MBS RECAP: Late Day Liquidity Weighs on MBS


Ostensibly conflicting messages from Fed speakers… What’s with that?! Mixed signals from the FOMC can cause volatility, and mortgage rates are not fans of volatility in underlying markets.

When Dallas Fed Pres Fisher (non-voter) says stuff like: “We will not support further quantitative easing under these circumstances because there’s a lot of money lying on the sidelines, lying fallow,” and “I don’t see what more would do,” you have to wonder if he’s purposely trying to avoid tuning in to Bernanke’s messages from earlier this week.

At the first George Washington University lecture, Bernanke gave a history lesson, citing the failures of the central bank in the 1930’s that ultimately resulted in a major aftershock to the initial market crash preceding the Great Depression.

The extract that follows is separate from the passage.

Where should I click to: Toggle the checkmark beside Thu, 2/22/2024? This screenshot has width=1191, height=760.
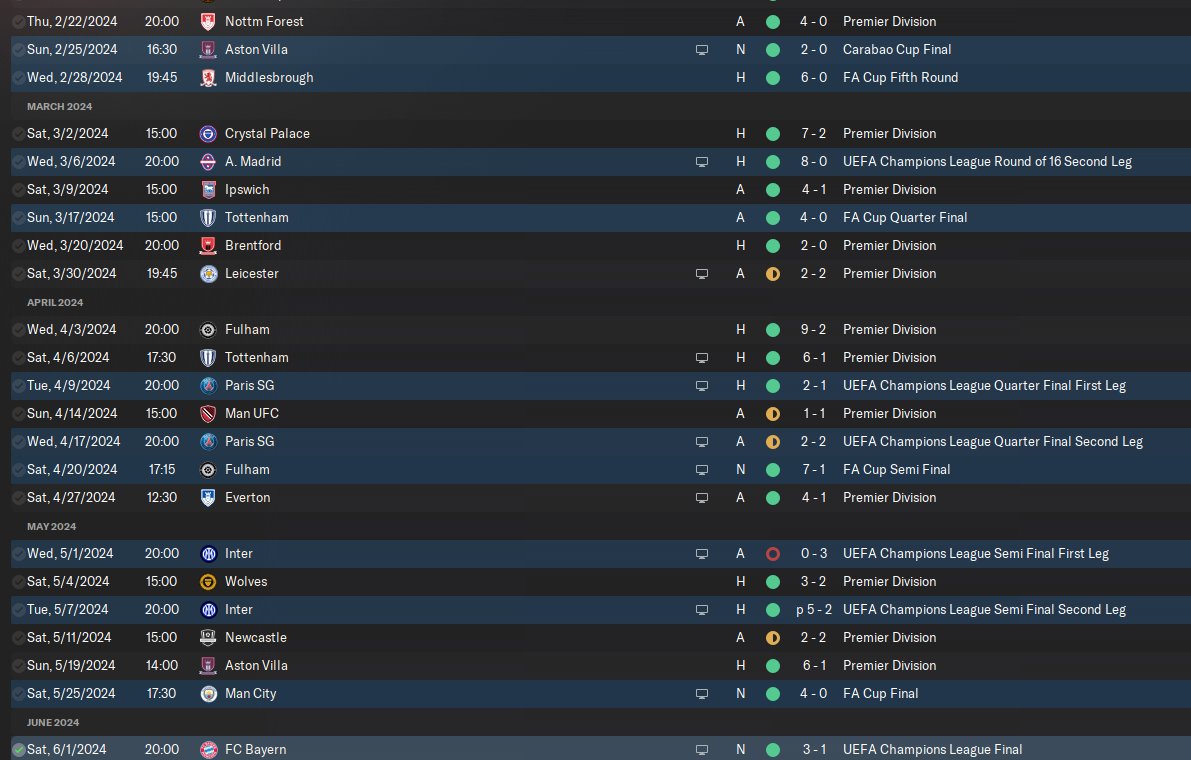[x=18, y=22]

Bernanke said the Fed “did not use monetary policy to prevent deflation and the collapse in output and employment,” and “did not adequately perform its function as lender of last resort, allowing many bank failures and a resulting contraction in credit,” concluding, “We will want to keep these lessons in mind as we consider the Fed’s response to the crisis of 2008-2009.”

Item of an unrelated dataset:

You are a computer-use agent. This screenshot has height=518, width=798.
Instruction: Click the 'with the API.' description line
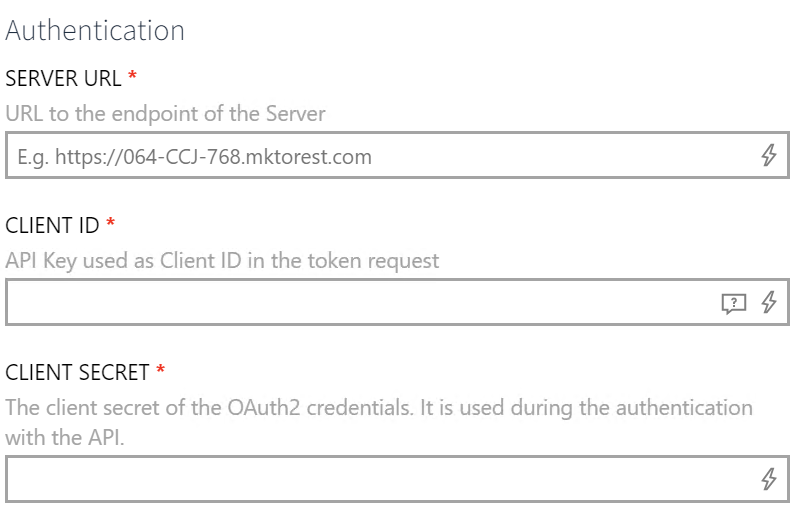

In short, Bernanke doesn’t necessarily disagree with the more hawkish Fed members on whether or not MORE QE is NEEDED (assuming economic metrics continue to hold or improve), but perhaps some of the more hawkish Fed members should do more to at least acknowledge that there’s an argument to be careful about pulling back too quickly that goes beyond the simple question of whether or not the economy is improving.